• EXERCISE AIM
From the line with "Terms & Conditions (217, 2079)" through the line with "Leadership Speakers (914, 1904)", repeat the entries verbatim, both end lines included, and add nothing.
____________________
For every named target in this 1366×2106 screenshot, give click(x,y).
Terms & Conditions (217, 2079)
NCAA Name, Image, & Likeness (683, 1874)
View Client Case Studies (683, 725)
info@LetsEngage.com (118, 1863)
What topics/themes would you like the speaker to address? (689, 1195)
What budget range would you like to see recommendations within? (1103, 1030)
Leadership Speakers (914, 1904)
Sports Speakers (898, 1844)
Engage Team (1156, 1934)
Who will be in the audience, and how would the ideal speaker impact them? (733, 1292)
____________________
• EXERCISE RESULT
Terms & Conditions (217, 2079)
NCAA Name, Image, & Likeness (683, 1874)
View Client Case Studies (683, 725)
info@LetsEngage.com (118, 1863)
What topics/themes would you like the speaker to address? (689, 1195)
What budget range would you like to see recommendations within? (1103, 1030)
Leadership Speakers (914, 1904)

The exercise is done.